Methadone and buprenorphine are medication-maintenance treatments. (Pixabay)

In 2018 alone, the US spent almost $3 billion total on the drug crisis, including grants to states and the federal government’s “main drug treatment, recovery and prevention program” but the opioid public health emergency continues to worsen.

In fact, we are an outlier among wealthy nations. There is “some evidence that [other nations] seem to be on a similar trajectory”, but as of 2014, researchers have “documented significant increases in opioid‐related mortality only in Australia and Canada”.

In part, this is due to the pharmaceutical companies overselling their prescription opioid painkillers (prior to that, our addiction/overdose rates were closer to the other rich nations), but maybe our response to the crisis has been a factor.

On the supply/demand side, we’ve focused more on cutting the supply rather than reducing the demand. Reducing access to the new opioid medications after the addiction horse had left the stables resulted in more heroin use and, worse, fentanyl use, often unwittingly.

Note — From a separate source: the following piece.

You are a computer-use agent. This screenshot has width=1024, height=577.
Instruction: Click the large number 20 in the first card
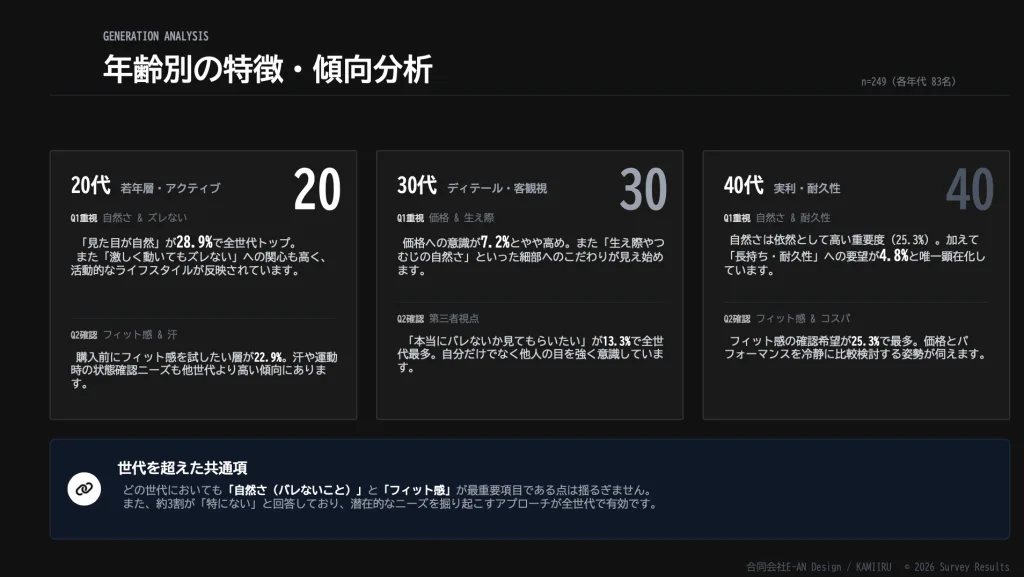coord(317,190)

Maybe we need to look at what other nations are doing.

France was undergoing a similar surge in heroin use and deaths in the late 1980s, early ’90s. Deaths were rising at about 10 percent per year, peaking at about 750 a year, but France has turned it around. The latest figures show overdose deaths have plateaued at 400 or less per year.

How did they do it? By treating addicts as ill, not criminal, with compassion, not contempt, and using evidence-based methods, not moralistic ones.

Harm reduction was the goal, and it worked. HIV infections also went down.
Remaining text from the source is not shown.